▶ **Task statement**: Using the records that appear below, write out exactly the lines from the one with "20. Hollywood (659, 1149)" through the one with "Certificates (351, 8)", keeping both end lines.

▶ **Records to use**:
- - - - - - -
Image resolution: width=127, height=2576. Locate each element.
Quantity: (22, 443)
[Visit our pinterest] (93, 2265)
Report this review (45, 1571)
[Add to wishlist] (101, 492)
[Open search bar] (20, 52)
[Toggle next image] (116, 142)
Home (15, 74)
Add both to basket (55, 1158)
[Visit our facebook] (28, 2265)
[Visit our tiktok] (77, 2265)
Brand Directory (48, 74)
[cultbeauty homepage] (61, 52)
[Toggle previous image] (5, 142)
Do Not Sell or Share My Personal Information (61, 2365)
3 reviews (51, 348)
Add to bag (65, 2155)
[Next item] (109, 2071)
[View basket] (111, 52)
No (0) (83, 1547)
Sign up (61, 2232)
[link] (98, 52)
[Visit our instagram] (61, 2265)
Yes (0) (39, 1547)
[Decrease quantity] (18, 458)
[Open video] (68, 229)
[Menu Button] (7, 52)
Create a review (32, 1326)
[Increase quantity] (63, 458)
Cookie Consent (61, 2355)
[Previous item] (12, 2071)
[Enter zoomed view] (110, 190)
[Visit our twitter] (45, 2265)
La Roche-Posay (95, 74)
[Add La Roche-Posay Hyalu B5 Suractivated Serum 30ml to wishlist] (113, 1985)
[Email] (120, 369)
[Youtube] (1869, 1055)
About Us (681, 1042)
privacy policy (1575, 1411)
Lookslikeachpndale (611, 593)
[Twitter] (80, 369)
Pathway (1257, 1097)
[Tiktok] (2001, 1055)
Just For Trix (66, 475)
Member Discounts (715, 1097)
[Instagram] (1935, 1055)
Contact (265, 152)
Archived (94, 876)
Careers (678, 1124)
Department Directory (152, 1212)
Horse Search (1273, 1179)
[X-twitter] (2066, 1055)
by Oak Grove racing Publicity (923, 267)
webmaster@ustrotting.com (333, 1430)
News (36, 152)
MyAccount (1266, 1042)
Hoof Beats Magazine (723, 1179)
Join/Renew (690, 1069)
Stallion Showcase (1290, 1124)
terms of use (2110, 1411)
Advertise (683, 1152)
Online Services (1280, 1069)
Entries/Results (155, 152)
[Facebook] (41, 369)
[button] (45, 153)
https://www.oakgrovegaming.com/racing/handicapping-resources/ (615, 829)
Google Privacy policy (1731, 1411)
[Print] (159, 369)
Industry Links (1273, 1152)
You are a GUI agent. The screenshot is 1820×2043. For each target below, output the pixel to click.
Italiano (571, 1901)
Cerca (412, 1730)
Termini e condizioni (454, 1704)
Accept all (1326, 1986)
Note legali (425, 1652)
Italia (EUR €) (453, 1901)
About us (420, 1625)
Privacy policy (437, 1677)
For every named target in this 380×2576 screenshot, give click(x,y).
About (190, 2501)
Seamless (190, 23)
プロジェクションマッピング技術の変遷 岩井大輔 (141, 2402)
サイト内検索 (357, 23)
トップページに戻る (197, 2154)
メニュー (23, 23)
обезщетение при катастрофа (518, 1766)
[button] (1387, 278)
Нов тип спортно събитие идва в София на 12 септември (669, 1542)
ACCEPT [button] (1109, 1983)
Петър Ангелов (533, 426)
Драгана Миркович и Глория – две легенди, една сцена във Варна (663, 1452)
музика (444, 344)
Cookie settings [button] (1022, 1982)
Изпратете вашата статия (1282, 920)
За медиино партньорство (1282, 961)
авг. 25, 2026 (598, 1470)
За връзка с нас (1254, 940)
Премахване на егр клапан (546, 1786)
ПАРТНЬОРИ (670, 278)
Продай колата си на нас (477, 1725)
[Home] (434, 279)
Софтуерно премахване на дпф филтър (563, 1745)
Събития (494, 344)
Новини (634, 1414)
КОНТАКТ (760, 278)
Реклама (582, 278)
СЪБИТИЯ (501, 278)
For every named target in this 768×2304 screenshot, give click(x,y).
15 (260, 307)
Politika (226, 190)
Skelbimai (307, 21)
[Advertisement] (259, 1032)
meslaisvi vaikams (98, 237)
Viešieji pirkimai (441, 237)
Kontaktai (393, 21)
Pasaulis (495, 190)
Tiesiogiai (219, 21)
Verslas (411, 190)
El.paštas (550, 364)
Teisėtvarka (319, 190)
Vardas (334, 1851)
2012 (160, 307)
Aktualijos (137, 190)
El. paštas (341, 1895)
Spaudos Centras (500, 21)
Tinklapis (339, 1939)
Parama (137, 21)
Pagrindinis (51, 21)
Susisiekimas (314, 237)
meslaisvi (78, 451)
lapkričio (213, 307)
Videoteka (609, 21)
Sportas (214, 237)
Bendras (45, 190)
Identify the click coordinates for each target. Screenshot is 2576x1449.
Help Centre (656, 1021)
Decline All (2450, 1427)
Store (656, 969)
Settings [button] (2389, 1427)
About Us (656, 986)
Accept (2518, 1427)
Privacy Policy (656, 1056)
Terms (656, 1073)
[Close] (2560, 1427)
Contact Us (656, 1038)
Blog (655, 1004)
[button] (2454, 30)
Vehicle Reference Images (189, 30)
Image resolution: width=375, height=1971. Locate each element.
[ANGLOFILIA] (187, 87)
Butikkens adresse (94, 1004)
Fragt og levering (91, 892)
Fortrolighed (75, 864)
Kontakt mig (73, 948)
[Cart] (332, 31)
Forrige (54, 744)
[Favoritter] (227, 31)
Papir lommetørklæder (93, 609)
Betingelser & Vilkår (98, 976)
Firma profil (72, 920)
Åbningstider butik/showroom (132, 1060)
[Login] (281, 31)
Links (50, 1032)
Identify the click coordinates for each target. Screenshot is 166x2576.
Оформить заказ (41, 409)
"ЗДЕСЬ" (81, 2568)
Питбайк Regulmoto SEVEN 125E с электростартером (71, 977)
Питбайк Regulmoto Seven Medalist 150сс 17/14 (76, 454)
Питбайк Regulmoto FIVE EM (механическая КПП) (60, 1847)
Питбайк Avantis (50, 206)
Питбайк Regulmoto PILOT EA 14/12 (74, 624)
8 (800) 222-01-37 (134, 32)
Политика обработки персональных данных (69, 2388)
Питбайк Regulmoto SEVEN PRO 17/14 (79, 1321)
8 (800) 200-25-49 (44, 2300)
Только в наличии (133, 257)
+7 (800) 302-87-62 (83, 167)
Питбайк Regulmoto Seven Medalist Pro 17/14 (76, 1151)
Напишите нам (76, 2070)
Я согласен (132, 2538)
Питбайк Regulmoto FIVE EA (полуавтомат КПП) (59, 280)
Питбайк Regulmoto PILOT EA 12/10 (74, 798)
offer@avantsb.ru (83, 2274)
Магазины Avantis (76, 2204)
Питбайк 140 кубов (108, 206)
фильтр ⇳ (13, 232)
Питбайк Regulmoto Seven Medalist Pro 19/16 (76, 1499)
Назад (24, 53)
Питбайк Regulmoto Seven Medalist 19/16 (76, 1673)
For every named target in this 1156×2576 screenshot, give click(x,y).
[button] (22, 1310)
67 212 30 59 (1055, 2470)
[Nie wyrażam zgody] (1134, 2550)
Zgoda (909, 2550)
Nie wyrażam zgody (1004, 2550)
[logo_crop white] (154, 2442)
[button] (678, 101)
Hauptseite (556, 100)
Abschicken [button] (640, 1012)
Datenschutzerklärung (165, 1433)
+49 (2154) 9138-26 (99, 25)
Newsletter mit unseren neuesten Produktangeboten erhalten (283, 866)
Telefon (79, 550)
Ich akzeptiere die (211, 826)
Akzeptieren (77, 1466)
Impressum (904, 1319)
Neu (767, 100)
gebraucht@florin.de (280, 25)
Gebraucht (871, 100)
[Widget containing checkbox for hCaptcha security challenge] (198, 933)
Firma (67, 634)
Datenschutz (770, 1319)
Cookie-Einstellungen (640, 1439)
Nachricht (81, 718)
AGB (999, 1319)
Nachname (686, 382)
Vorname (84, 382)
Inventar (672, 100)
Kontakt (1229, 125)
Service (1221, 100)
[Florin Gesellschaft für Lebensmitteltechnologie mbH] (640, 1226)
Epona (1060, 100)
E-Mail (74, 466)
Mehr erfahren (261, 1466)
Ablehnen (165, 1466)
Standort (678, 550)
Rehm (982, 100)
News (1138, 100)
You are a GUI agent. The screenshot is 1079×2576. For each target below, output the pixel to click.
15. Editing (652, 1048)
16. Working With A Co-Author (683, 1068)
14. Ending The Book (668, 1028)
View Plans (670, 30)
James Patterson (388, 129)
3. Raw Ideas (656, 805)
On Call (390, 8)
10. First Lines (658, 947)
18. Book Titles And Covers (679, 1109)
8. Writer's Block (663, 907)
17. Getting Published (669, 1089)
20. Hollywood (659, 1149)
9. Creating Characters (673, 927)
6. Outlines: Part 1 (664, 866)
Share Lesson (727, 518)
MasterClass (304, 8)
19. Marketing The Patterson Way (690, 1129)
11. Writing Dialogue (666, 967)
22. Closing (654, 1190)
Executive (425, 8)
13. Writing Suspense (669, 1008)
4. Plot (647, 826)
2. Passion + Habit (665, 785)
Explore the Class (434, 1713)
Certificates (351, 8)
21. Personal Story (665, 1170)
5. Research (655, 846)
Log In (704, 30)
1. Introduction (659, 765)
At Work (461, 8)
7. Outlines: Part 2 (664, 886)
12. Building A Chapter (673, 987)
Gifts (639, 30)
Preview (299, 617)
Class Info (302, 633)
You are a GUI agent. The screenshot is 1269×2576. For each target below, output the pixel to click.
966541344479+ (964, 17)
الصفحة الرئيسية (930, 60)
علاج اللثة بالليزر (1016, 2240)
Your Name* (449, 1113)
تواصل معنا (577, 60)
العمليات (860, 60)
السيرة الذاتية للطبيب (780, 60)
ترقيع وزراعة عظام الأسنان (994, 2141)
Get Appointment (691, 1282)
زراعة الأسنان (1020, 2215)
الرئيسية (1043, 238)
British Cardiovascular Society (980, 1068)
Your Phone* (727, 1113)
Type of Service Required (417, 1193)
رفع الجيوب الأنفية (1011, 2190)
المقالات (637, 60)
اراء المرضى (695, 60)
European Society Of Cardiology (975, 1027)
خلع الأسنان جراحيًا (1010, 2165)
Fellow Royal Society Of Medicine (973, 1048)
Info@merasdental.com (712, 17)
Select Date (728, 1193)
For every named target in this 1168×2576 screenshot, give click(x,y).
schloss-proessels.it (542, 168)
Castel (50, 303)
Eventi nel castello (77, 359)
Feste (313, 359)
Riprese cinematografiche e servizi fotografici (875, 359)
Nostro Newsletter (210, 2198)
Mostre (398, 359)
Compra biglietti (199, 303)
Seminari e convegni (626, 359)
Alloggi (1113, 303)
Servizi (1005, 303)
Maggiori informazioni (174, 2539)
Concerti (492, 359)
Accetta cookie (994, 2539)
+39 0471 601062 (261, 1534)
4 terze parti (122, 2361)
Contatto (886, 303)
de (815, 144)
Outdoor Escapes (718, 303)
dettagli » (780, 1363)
- - - - - - -
▶ **Response area**:
20. Hollywood (659, 1149)
9. Creating Characters (673, 927)
6. Outlines: Part 1 (664, 866)
Share Lesson (727, 518)
MasterClass (304, 8)
19. Marketing The Patterson Way (690, 1129)
11. Writing Dialogue (666, 967)
22. Closing (654, 1190)
Executive (425, 8)
13. Writing Suspense (669, 1008)
4. Plot (647, 826)
2. Passion + Habit (665, 785)
Explore the Class (434, 1713)
Certificates (351, 8)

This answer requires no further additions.